## Aim
Extract each line of the rows below that contains the string "tweet", and copy those lines unchanged. Case counts, so a line with the string in different capitalization does not match.

begin Extracted data

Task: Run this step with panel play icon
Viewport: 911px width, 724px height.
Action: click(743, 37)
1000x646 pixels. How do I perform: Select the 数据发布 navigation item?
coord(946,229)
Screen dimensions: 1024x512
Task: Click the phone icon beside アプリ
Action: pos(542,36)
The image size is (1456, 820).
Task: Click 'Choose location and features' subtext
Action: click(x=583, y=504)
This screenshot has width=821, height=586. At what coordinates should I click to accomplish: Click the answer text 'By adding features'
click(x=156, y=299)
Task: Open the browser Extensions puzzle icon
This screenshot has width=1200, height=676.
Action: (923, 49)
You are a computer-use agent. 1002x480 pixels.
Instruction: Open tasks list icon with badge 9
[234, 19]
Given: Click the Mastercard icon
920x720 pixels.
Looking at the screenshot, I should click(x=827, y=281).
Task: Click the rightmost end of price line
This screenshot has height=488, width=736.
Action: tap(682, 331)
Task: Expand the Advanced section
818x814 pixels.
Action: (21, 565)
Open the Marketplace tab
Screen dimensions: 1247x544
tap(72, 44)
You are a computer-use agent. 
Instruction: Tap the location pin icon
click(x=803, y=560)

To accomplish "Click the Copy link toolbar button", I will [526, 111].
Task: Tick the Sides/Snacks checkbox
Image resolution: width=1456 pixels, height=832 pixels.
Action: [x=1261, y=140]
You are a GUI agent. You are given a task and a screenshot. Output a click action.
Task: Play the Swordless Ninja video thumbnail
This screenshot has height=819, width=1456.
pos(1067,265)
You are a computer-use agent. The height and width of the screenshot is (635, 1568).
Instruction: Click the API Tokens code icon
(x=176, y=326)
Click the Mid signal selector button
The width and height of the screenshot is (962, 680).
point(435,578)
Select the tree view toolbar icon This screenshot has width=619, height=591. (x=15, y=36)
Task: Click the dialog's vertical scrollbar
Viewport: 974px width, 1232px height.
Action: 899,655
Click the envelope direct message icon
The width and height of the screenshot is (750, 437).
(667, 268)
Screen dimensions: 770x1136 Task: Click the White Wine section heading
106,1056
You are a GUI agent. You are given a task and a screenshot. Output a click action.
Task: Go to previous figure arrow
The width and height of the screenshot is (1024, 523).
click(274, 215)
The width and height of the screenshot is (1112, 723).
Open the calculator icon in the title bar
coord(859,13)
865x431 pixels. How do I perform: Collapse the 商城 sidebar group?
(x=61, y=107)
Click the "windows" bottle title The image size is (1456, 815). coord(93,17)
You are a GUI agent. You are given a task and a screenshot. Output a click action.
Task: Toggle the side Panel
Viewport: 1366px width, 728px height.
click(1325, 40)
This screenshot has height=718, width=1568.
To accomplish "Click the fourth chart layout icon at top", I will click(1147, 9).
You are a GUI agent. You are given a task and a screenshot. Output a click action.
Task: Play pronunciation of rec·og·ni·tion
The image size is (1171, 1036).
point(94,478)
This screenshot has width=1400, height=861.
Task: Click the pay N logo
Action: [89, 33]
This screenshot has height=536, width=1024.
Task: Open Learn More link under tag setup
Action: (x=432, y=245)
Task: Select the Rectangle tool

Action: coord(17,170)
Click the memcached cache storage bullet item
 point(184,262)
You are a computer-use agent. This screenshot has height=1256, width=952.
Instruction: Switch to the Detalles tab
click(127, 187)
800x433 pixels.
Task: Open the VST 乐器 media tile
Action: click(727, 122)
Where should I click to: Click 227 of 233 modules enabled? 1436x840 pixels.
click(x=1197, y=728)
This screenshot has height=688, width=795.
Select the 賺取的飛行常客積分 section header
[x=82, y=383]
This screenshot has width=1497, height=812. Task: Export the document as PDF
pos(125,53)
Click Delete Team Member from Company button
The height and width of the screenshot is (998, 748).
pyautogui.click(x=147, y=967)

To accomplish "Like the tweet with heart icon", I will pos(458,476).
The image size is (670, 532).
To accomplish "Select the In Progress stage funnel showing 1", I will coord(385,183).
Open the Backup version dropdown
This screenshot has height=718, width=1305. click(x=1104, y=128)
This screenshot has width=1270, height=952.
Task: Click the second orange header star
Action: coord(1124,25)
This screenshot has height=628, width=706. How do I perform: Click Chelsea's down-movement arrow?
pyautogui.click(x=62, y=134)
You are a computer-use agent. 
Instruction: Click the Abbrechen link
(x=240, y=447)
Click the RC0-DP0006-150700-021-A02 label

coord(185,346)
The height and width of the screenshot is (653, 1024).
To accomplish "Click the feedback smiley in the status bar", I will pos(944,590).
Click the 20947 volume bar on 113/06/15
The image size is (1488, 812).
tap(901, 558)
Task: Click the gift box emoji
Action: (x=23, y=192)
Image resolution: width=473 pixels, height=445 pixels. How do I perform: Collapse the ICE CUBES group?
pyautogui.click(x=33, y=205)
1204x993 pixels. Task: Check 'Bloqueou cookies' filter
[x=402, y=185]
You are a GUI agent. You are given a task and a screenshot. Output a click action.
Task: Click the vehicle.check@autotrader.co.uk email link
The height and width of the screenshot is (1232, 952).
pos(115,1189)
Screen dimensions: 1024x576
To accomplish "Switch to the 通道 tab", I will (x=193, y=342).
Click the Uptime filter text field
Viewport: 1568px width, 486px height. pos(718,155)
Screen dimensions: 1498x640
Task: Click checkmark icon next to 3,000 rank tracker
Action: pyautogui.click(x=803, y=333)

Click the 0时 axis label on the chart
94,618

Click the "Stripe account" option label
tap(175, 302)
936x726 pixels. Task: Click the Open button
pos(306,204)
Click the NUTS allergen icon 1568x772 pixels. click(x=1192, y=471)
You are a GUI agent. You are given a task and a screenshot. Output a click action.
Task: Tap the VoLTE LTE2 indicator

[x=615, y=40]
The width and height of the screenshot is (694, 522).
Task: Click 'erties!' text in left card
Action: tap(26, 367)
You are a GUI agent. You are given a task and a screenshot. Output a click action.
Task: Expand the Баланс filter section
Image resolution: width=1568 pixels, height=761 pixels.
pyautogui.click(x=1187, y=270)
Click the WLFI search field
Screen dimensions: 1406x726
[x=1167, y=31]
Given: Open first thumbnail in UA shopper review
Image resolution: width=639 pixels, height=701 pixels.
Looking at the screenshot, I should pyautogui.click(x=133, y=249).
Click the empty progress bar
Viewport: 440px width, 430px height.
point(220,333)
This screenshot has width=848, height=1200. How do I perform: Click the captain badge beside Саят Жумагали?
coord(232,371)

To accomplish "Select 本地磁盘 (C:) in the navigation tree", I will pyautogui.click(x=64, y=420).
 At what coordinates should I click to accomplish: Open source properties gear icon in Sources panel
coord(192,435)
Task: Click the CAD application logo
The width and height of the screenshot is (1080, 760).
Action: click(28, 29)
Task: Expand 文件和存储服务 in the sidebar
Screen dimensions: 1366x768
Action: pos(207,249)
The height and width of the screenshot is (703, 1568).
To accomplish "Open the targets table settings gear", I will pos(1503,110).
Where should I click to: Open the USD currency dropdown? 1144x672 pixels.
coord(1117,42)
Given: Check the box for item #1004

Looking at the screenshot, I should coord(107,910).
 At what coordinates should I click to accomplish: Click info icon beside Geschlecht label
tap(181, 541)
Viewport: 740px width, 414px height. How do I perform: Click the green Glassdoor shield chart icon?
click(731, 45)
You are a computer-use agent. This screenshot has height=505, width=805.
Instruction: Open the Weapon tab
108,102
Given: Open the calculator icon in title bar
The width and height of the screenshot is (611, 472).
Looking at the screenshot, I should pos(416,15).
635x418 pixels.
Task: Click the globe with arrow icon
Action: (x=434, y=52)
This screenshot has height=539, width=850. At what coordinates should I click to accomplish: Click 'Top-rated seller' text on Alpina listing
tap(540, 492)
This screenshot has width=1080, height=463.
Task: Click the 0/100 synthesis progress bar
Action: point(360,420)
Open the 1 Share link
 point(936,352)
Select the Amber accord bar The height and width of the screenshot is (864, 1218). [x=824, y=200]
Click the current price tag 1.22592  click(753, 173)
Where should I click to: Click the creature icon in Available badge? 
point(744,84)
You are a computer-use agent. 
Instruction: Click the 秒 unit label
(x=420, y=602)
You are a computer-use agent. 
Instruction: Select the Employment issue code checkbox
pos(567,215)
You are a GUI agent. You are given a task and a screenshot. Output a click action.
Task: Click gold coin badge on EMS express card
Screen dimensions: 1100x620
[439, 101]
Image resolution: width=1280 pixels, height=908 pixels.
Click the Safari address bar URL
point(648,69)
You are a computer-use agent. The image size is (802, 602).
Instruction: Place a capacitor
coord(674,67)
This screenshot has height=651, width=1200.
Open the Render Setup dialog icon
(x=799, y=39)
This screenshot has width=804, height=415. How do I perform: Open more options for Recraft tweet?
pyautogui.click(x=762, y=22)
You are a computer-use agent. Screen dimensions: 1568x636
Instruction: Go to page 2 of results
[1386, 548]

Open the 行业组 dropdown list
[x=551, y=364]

end Extracted data

## Answer to this task
To accomplish "Like the tweet with heart icon", I will pos(458,476).
This screenshot has width=804, height=415. How do I perform: Open more options for Recraft tweet?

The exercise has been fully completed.